No lo pude evitar. Era un asunto de tiempo. Lo tengo enfrente y lo miro todos los dias cada vez que me siento en el estudio de mi casa. Mi chanchito.
Es la evidencia de una anecdota. Fue en el año 1991, cuando trabajaba en la CPI (Corporación Privada de Inversiones). Era en aquel entonces el Gerente de Merchant Banking, dando mis primeros pasos como banquero de inversión y en las finanzas corporativas. Lo más cercano al Indiana Jones bursátil de esa época. Hicimos para Atlas Eléctrica el primer "underwriting" en Costa Rica de una emisión de acciones en oferta pública, y las ofertas públicas de acciones de Finca El Yune y Procisa, que llevamos a cabo con éxito con el apoyo particularmente de Aldesa, en la figura de mi gran amigo y honorable competencia en MAPA, Oscar Luis Chávez.

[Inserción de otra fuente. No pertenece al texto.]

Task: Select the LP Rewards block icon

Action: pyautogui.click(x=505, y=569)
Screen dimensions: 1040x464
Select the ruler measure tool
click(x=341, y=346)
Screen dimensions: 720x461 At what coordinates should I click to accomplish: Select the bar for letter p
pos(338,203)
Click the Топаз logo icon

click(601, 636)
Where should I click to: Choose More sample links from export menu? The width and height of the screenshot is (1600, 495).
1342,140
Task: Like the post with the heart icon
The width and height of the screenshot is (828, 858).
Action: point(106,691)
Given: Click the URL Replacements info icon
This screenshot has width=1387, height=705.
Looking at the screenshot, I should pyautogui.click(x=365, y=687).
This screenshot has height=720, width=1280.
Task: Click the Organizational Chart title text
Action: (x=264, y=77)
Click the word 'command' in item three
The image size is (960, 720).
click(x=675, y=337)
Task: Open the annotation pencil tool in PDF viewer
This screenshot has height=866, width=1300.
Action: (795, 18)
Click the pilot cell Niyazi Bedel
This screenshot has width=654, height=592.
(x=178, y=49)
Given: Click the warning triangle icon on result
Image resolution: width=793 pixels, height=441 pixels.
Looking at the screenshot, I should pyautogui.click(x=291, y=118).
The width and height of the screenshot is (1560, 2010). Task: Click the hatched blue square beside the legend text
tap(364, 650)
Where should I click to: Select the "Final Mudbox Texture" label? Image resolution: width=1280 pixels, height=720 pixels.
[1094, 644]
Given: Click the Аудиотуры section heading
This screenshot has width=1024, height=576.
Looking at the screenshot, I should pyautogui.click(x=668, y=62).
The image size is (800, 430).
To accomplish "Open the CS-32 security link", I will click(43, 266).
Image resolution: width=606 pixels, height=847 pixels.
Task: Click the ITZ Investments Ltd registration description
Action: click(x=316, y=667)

Mis colaboradores en el departamento en aquel momento eran Jorge Volio, socio fundador y Presidente de Volio Capital, una reconocida Firma en el campo de las finanzas corporativas y M&A; Carlos Chotocruz, socio fundador y Presidente de Creación de Capitales, otra reconocida Firma en el campo de las finanzas corporativas y asesoría en invesiones; y Gonzalo (Chalo) Páez, que trabaja como Gerente Financiero de una de las grandes empresas de publicidad del país.
Nos estaba costando llegarle al presupuesto. Decidimos entonces tener una "encerrona" y después de horas de "deliberación", nuestro plan de acción quedó plasmado con y en la figura del chanchito. Podrán leerlo ampliando la foto con solo hacerle click. Fueron momentos intensos, de grandes aprendizajes y experiencias.
En retrospectiva, era un verdadero "start up" de innovación disruptiva en el campo del financiamiento no tradicional. Asumimos el costo del pionero, del que hace las cosas por primera vez. Algo mágico tuvieron esos pocos años en la CPI, que quedamos marcados para siempre. Jorge y Carlos con los años regresaron a la actividad por cuenta y riesgo propio; yo nunca la abandoné.